Por tanto, no todas las personas podrán tener capacidad de obrar ni quienes la poseen la tienen con la misma intensidad. Menores, locos o dementes y mujeres no la tendrán o la poseerán reducida. Al ser la «dependencia el estado natural de las mujeres», como afirmaba Rousseau, son incapaces de comportarse como sujetos autónomos de sus actos, lo que, a sensu contrario, significa la imposibilidad de ser consideradas como plenos sujetos de derecho (Sledziewski 2000, 55). Para todo necesitarán la autorización del padre o, cuando contraigan matrimonio, del marido13). Su estatus se definirá como hijas, esposas o madres, es decir, «en relación con el hombre, único verdadero sujeto de derecho» (Arnaud-Duc 2000, 109) configurando a la mujer como propiedad del hombre cuya tarea fundamental es la producción de hijos y de sus condiciones de bienestar (Käppeli 2000, 523). Las mujeres mayores de edad y solteras, sí existen jurídicamente en este orden privado, pero ello carece de relevancia porque, aisladas y erigidas en excepciones, no desafían al poder de ningún varón ni al poder de todos los varones. Lo importante es guardar el «orden» y eso se consigue, como hemos visto, a través del matrimonio. Aparece aquí la figura del contrato para respetar la libre y autónoma voluntad entre dos personas, hombre y mujer, aparentemente -que no formalmente- libres e iguales. Pero, a diferencia de otros contratos, cuyo objeto y contenido queda al libre acuerdo de los sujetos en uso de su autonomía de la voluntad, el de matrimonio ya viene prefijado por la ley, que fija las cláusulas por las que el varón ya puede controlar a «su» mujer, pues establece para ésta el deber de obediencia y para él el de representarla y mantenerla (Martín Vida 2004).

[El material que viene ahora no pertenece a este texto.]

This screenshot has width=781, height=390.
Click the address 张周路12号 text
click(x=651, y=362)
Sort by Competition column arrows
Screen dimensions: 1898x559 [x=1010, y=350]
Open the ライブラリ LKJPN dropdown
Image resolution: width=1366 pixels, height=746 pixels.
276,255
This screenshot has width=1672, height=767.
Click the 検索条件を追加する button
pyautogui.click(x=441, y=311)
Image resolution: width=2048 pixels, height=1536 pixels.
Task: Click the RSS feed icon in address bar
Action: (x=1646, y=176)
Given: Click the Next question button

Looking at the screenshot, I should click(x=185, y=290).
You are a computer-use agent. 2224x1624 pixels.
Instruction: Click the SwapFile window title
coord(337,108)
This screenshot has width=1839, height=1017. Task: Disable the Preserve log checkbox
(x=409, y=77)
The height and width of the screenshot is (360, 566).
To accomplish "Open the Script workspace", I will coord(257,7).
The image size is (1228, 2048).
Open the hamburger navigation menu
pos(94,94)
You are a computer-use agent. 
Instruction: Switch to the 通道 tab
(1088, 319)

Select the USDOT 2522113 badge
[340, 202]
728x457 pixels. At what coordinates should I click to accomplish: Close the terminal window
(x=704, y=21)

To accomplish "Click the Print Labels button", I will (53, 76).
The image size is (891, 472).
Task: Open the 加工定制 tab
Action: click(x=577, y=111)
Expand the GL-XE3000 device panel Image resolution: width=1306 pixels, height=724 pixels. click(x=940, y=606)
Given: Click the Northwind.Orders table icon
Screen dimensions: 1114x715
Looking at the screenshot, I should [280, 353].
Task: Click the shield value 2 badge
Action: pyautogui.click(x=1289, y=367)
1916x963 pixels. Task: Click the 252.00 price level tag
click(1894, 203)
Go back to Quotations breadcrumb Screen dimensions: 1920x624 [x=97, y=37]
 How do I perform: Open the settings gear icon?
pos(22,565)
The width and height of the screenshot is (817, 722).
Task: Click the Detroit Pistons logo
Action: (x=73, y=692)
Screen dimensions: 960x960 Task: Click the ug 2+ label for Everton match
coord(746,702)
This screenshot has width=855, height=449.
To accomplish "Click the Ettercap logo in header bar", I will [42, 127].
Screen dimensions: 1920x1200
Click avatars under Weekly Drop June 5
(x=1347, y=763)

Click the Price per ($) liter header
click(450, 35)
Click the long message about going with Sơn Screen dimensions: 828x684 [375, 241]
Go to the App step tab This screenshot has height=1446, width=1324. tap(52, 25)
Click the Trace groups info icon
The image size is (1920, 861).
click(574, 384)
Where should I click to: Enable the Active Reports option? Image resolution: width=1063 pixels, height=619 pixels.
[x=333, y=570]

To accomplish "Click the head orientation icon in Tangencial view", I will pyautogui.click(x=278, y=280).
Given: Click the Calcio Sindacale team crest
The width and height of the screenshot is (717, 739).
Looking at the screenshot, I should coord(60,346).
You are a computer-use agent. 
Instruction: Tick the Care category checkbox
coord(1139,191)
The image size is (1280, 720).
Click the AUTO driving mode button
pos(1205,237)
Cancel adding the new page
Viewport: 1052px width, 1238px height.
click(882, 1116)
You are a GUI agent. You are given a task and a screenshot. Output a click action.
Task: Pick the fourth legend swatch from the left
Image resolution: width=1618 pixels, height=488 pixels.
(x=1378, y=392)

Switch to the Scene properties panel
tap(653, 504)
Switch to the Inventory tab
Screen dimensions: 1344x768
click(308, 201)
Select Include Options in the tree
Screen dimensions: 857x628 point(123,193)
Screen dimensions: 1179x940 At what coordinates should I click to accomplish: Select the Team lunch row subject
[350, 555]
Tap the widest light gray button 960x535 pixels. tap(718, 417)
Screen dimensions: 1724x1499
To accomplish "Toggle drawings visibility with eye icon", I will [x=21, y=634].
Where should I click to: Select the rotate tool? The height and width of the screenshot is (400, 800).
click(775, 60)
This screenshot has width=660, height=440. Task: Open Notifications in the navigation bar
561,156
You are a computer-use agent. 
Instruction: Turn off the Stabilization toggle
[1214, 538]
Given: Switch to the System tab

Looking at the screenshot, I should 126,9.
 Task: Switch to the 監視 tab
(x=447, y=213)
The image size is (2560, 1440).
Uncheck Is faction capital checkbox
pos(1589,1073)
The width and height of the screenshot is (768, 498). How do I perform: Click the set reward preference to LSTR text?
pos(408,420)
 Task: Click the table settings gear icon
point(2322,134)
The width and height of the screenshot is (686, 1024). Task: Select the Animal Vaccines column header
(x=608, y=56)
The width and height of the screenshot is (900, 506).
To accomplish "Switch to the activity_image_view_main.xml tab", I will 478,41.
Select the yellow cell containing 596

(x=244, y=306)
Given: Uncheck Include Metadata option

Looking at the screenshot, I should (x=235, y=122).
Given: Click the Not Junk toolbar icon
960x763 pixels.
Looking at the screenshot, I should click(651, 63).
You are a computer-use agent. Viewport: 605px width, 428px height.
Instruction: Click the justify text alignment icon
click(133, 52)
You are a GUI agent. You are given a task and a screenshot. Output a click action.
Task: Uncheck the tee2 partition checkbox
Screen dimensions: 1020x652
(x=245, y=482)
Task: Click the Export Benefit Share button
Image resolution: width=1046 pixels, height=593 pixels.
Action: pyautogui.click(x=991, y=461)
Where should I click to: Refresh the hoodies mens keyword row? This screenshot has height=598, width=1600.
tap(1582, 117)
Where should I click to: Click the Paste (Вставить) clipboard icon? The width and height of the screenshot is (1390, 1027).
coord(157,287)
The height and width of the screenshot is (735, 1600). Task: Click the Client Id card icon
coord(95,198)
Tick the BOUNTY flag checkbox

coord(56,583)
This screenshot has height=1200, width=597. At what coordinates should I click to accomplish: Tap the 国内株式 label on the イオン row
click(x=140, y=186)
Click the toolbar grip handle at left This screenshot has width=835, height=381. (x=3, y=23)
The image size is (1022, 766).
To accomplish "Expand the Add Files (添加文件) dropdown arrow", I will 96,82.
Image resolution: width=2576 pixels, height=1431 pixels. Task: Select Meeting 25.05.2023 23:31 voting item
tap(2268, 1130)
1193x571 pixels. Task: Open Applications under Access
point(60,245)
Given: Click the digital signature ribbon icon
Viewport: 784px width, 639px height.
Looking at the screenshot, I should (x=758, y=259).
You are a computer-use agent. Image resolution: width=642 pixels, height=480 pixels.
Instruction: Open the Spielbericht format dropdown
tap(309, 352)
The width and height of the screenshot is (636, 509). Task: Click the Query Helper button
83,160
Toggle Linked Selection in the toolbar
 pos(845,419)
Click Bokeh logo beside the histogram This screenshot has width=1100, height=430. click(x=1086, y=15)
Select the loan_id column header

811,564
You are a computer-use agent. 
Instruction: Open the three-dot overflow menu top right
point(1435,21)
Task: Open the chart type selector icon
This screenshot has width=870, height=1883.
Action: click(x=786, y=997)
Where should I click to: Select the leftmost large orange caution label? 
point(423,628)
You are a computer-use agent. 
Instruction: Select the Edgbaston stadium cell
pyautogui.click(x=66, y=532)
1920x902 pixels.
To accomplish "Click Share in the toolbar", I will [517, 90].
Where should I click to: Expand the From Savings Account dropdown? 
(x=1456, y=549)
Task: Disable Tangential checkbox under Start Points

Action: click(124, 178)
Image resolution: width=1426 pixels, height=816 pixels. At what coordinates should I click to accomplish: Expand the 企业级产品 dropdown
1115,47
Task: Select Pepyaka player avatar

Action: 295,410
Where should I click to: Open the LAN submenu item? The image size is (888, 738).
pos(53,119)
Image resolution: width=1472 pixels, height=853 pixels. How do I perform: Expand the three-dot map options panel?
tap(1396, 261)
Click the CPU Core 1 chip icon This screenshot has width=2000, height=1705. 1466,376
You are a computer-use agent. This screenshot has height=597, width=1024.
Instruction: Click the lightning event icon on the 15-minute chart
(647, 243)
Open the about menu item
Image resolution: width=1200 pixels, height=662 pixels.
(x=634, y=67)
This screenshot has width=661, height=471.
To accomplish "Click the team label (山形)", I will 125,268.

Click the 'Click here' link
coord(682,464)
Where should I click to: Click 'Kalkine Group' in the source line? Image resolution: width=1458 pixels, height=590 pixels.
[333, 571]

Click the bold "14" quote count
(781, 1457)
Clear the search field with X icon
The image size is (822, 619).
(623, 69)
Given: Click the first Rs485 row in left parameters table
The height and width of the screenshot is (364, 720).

Un remedo o subespecie de Estado hobbesiano en el que la mujer renuncia a su libertad a cambio de seguridad. Mediante este «contrato» o negocio jurídico no sólo uno de los sujetos puede ser, a la vez, objeto, sino que mediante el mismo deja de ser sujeto para ser sólo objeto, pues dispone el hombre no ya de la fuerza de trabajo de la mujer, sino de toda ella su cuerpo. Aquí no ha lugar para ese concepto de propiedad «despersonalizada». El control del cuerpo y la sexualidad de las mujeres resulta imprescindible para asegurar la paternidad y transmitir así la herencia a los legítimos herederos y el matrimonio cumple esa finalidad.

De ahí que todas estas cautelas se trasladen también al Derecho público mediante la codificación penal, que fue decisiva para dar cobertura jurídica a todas las limitaciones impuestas a las mujeres, y para reforzar los distintos estereotipos femenino y masculino, especialmente en lo relativo a la moral sexual.

En definitiva, es a partir de las normas de Derecho Privado, las verdaderas constituciones de la época, de donde se puede deducir la construcción jurídica de la subjetividad de las mujeres (Martín Vida 2004, 112), que no es otra que la de ser meros cuerpos sin sujeto. Y esta construcción aquí expuesta configura el principio de jerarquía sexual como un principio de organización social (al igual que sucedía con la propiedad), respaldado por el poder regulador que reside en la colectividad masculina y, por ende, por el Estado y el Derecho. Así, en el constitucionalismo liberal las mujeres no son sujetos, sino que están sujetas al poder masculino. Sus cuerpos sexuados son el reflejo del poder del Hombre. Del Soberano. Del Patriarca.